┌──
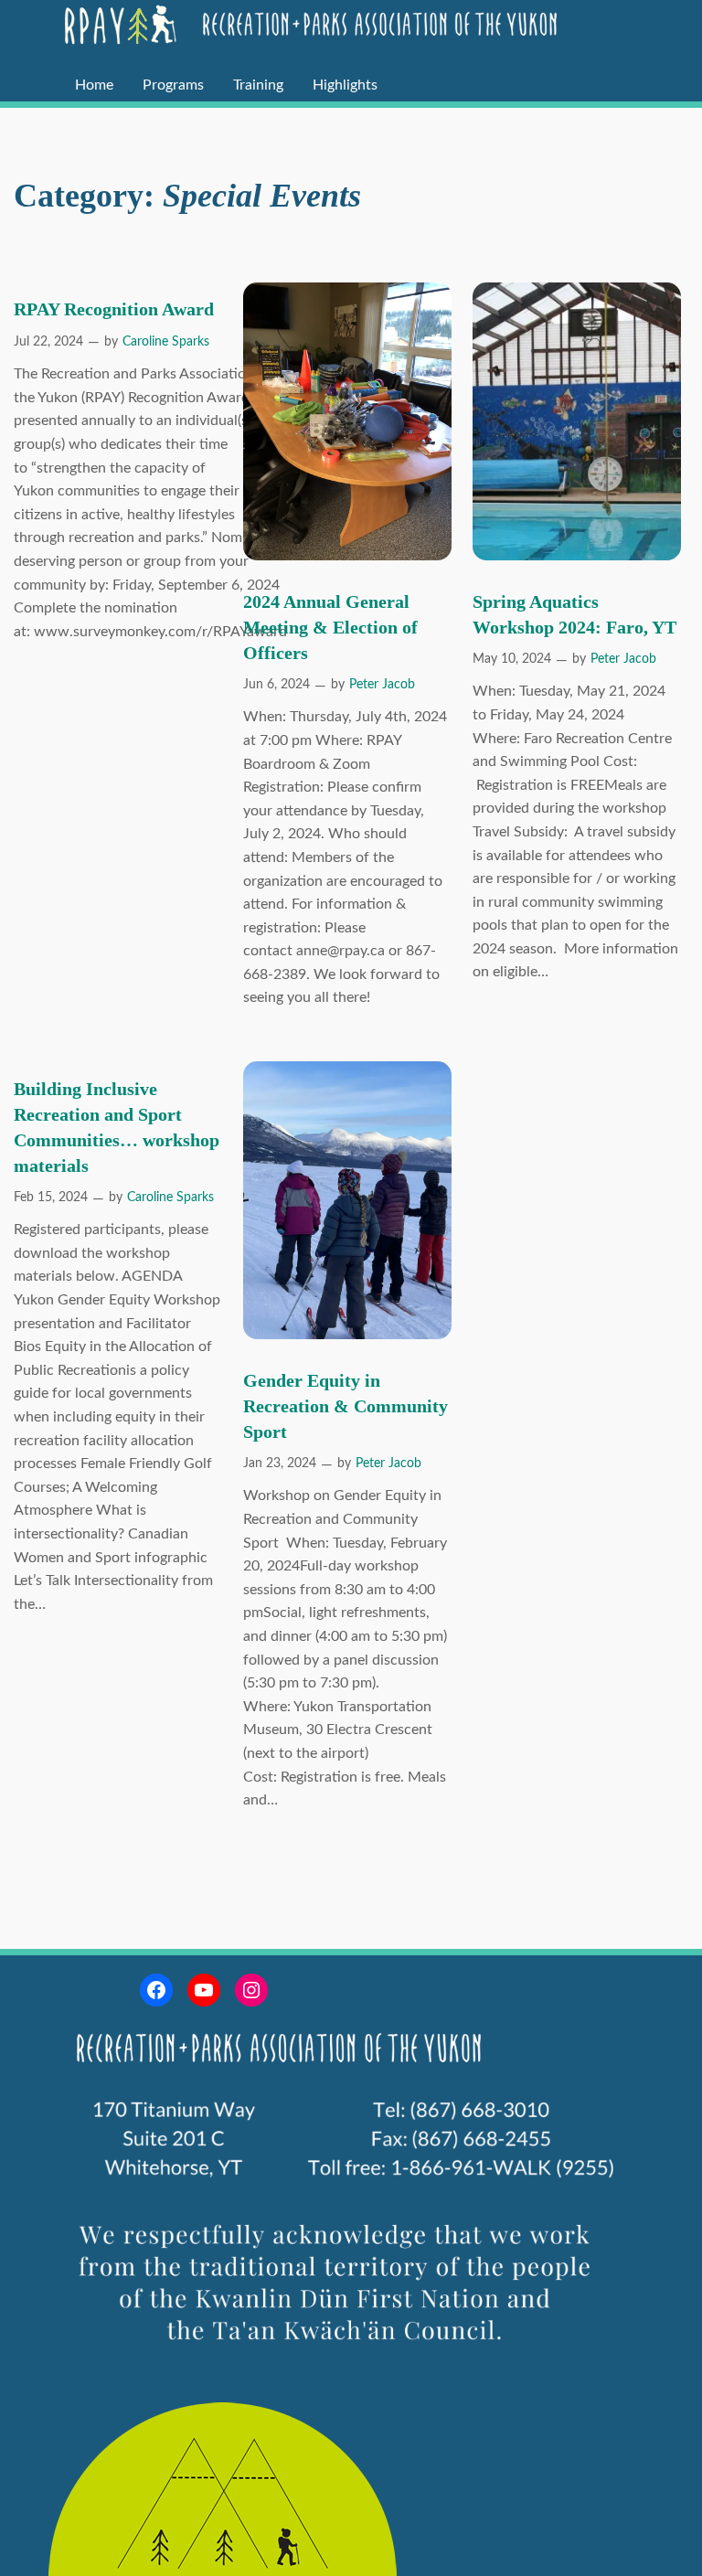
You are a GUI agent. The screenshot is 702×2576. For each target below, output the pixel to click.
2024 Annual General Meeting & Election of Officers (330, 627)
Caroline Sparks (165, 341)
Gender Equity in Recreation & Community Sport (345, 1406)
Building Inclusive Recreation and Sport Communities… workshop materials (116, 1127)
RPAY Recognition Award (114, 309)
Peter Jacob (382, 684)
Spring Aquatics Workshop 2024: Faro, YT (574, 614)
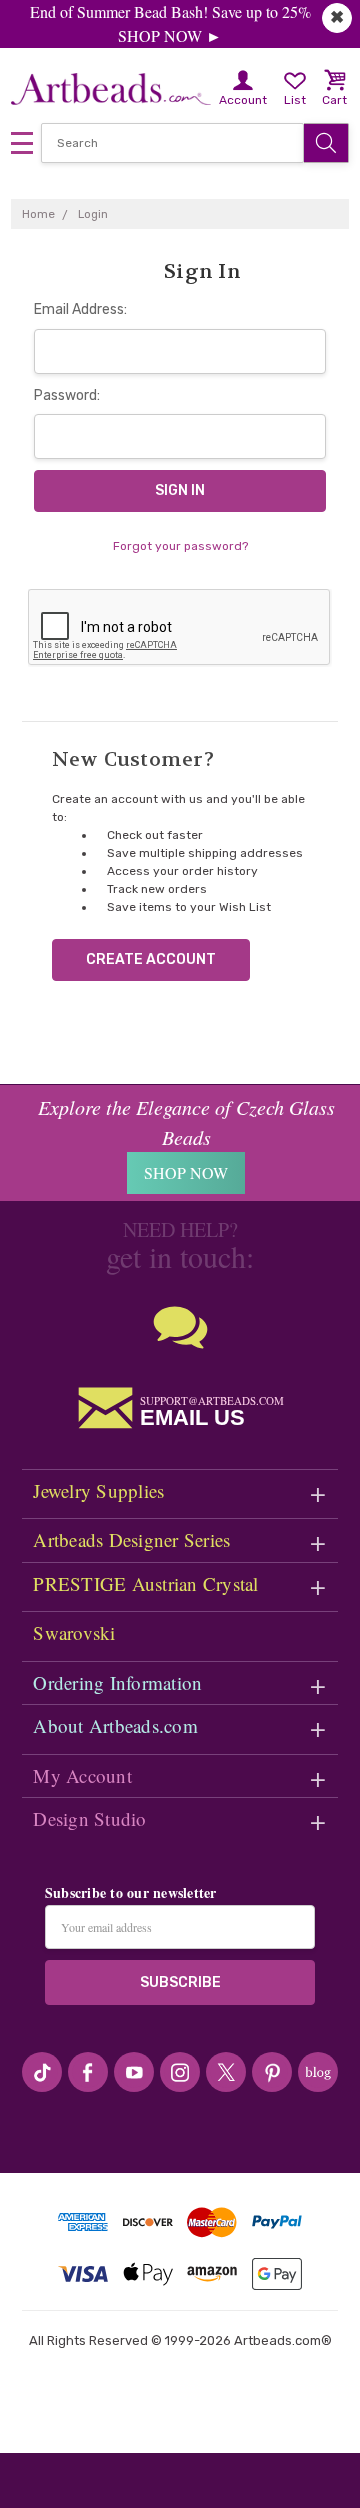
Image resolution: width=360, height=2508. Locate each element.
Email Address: (80, 309)
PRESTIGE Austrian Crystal (145, 1583)
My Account (82, 1775)
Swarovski (74, 1632)
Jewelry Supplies (98, 1490)
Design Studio (89, 1818)
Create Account (151, 959)
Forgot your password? (180, 546)
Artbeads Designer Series (131, 1539)
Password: (67, 395)
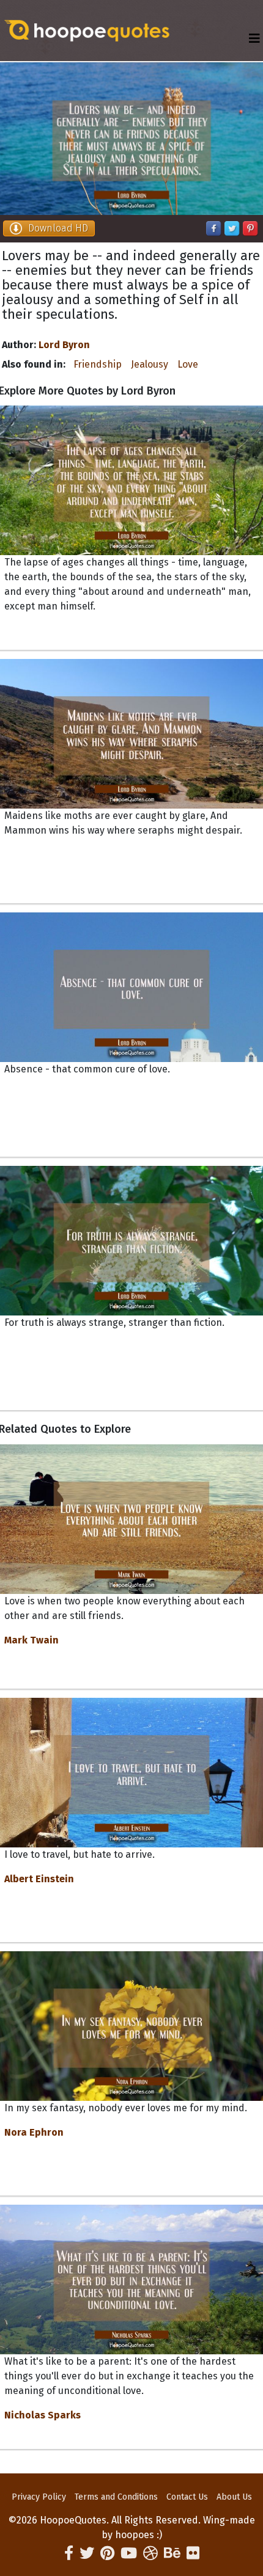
└──
* **What is needed**
Could you please write out exactly the lines from the start of the entries above through the line that holds "Gender Equity in", both included, with no pictures?

* **Your response**
You are a GUI agent. The screenshot is 702×2576. For each target below, output the pixel to click.
2024 Annual General Meeting & Election of Officers (330, 627)
Caroline Sparks (165, 341)
Gender Equity in Recreation & Community Sport (345, 1406)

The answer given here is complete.